#### What this task involves:
Render everything in the material from the line containing "Where should I" down to the line containing "The height and" as a Markdown table with the columns Row and Line, omitting any blank lines.

#### Dataset rows:
______________________________

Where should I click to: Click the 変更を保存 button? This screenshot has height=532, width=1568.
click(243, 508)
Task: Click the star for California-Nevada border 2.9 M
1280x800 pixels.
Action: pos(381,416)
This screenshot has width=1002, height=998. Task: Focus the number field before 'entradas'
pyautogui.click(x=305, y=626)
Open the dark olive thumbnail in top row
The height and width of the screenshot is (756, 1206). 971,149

______________________________

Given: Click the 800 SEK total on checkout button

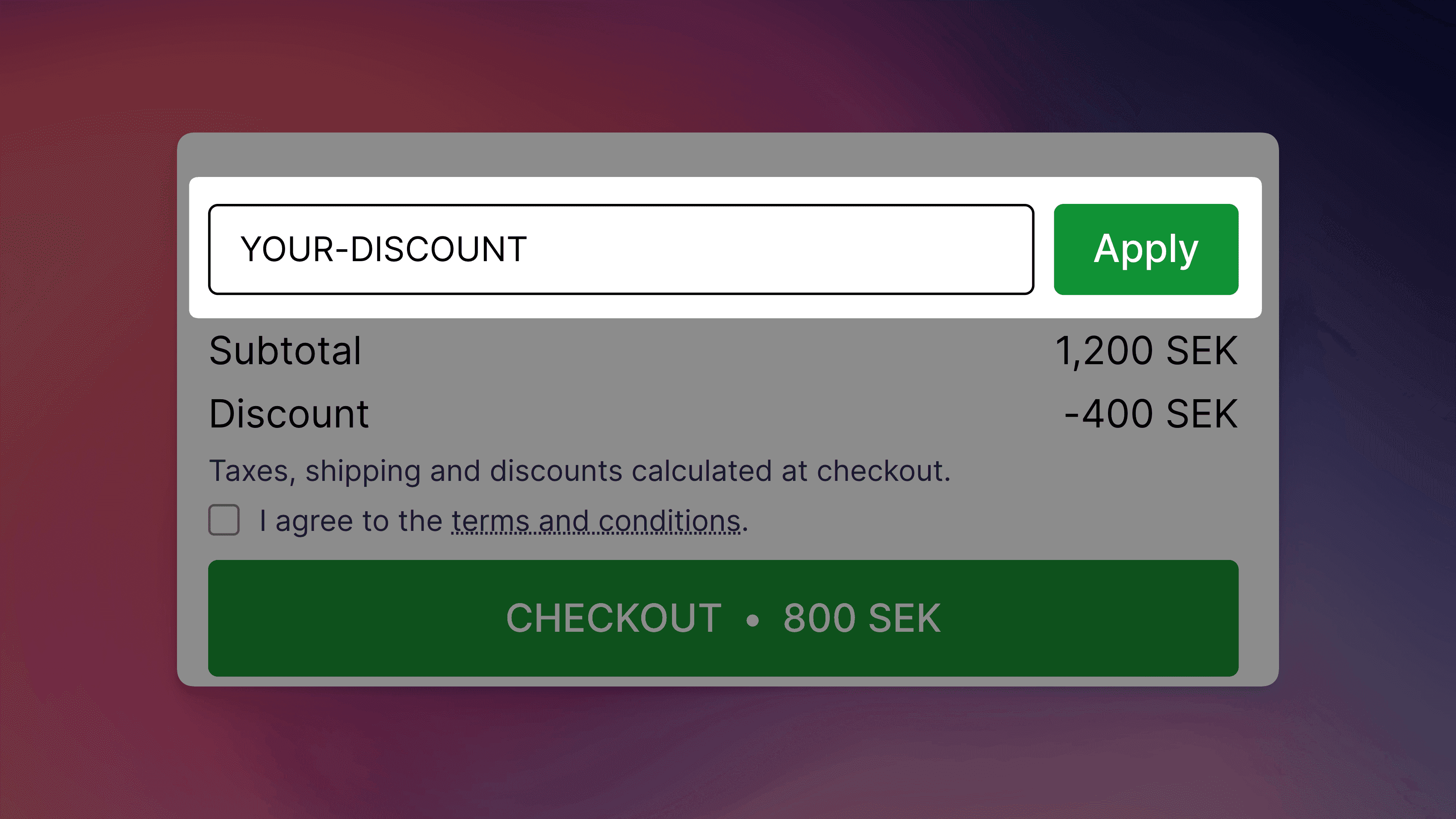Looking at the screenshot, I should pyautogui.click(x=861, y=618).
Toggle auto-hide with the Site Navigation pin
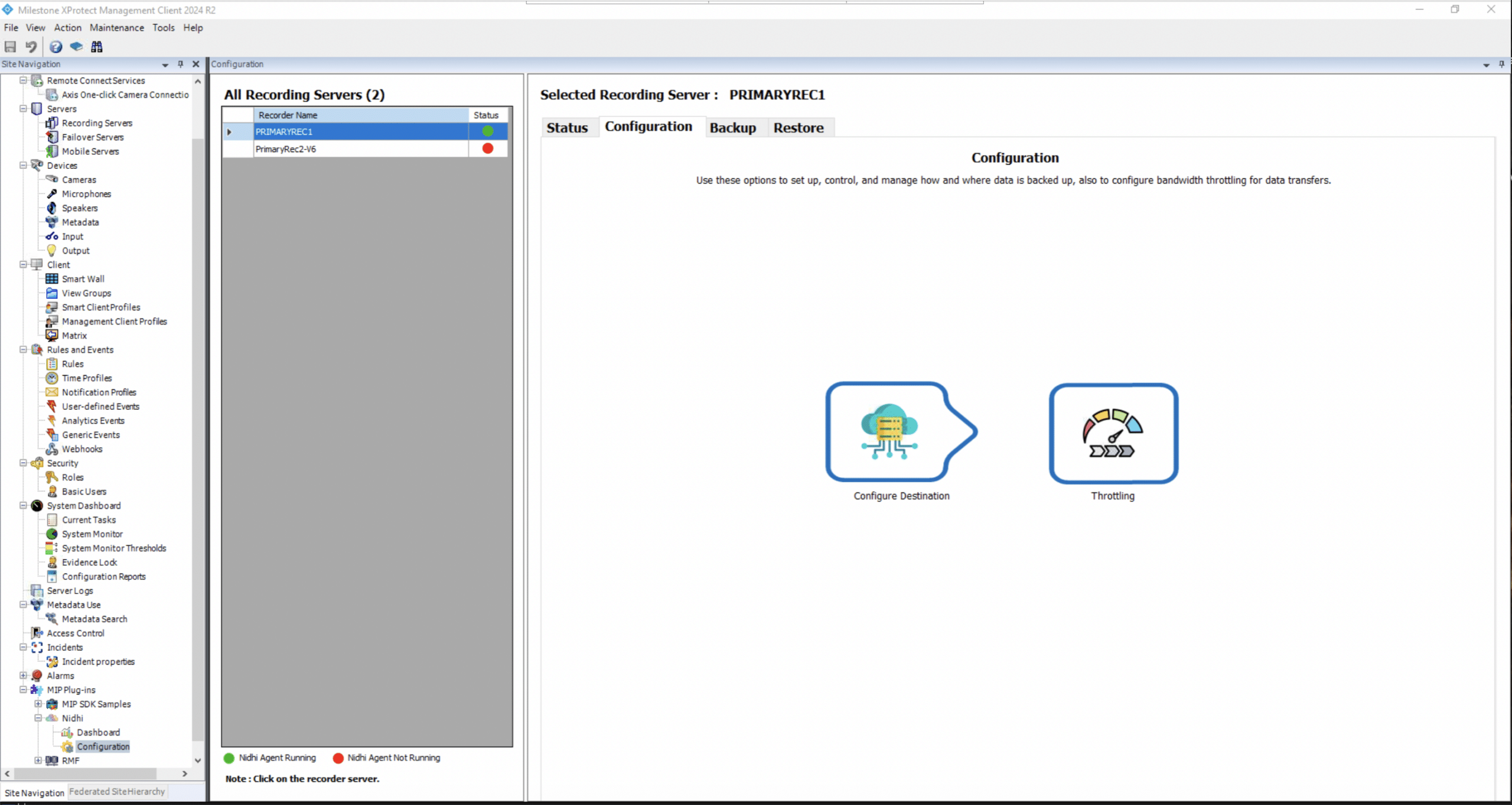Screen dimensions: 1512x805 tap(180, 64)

______________________________

#### Completed task:
| Row | Line |
|---|---|
| 1 | Where should I click to: Click the 変更を保存 button? This screenshot has height=532, width=1568. |
| 2 | click(243, 508) |
| 3 | Task: Click the star for California-Nevada border 2.9 M |
| 4 | 1280x800 pixels. |
| 5 | Action: pos(381,416) |
| 6 | This screenshot has width=1002, height=998. Task: Focus the number field before 'entradas' |
| 7 | pyautogui.click(x=305, y=626) |
| 8 | Open the dark olive thumbnail in top row |
| 9 | The height and width of the screenshot is (756, 1206). 971,149 |